She didn’t say anything, but raised her head, slowly turned, and extracted two cigarettes from her backpack. Trade completed, I got up again and hurried over to where Sakina was standing, shouting into her phone about how she would call someone’s manager. Finally, she took the phone into her palm and mashed at it to hang up.
Before she could proceed to whomever the next target for her rage was, I waved to get her attention. “Hey, I managed to trade us some ciggies.” I held up my loot and smiled victoriously.
“Don’t say ‘ciggies’, it sounds fucking lame,” she said. “And I don’t want any anyways. Didn’t you smoke enough yesterday?”
“Fine,” I said, turning away, disgusted with Sakina and annoyed with myself for assuming, stupidly, that I was exempt from her ire. Normally, I would’ve had more tolerance for her moods, but my own patience had worn thin after a full weekend together, and her arbitrary changes in judgement exhausted and angered me.
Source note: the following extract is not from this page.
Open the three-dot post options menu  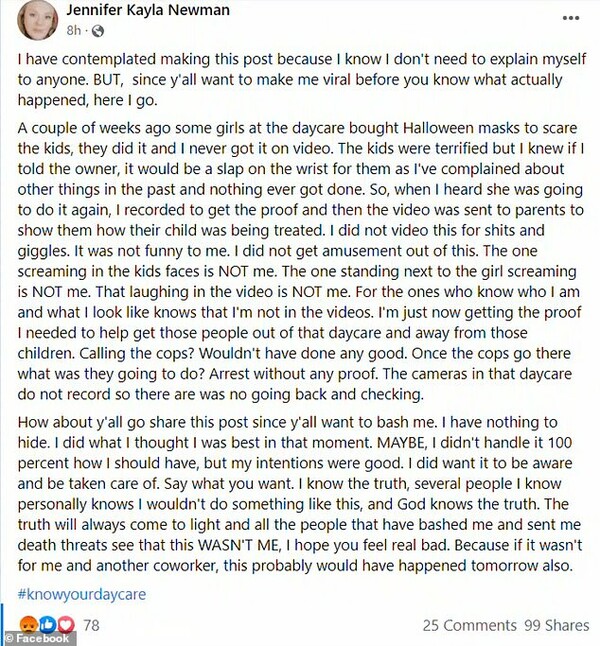pyautogui.click(x=571, y=18)
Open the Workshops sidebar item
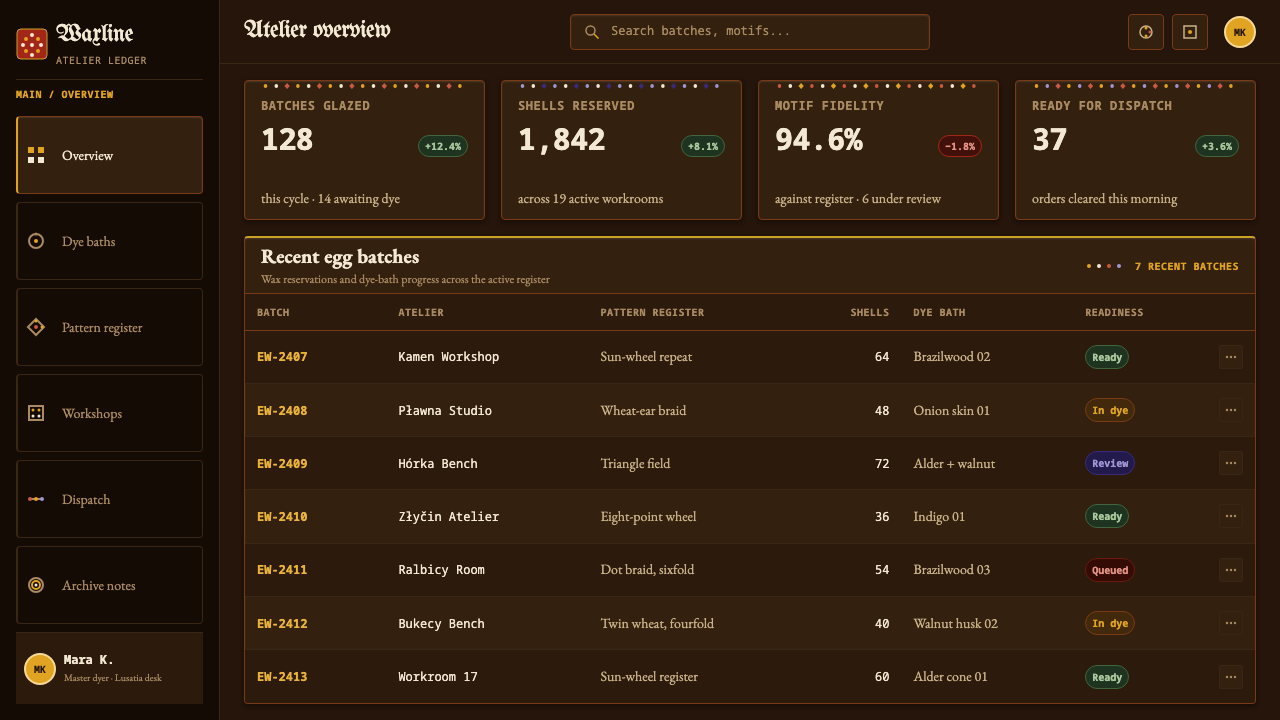The width and height of the screenshot is (1280, 720). pyautogui.click(x=109, y=413)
I found a spot near the woman to whom I had lent my pillow, extracted The Code of the Woosters from my backpack, lit one of the cigarettes, and began to read. The brief euphoria from the nicotine and the harmless British upper-class hijinks soon put me in a good mood again. Sakina could sulk and rage on her own.
I was fully engrossed in the book and had just begun to smoke the second of the cigarettes when Sakina crouched down next to me.
“Hey,” she said.
“What ho,” I responded.
She raised her eyebrows at the greeting, then looked at the book. “What are you reading?”
“P. G. Wodehouse.”
“Who’s that?”
“He was a British writer who wrote a ton of hilarious novels about the British upper class in the early twentieth century. Have you seen Jeeves and Wooster? That’s him. And the English is fabulous. Pip pip!”
Sakina’s face shifted from uncomprehending to disgusted. “God, you’re such a nerd.”
With that, I lost my good humor again. “Thanks,” I said, sarcastically, then took a deep drag of the cigarette and returned my attention to the novel.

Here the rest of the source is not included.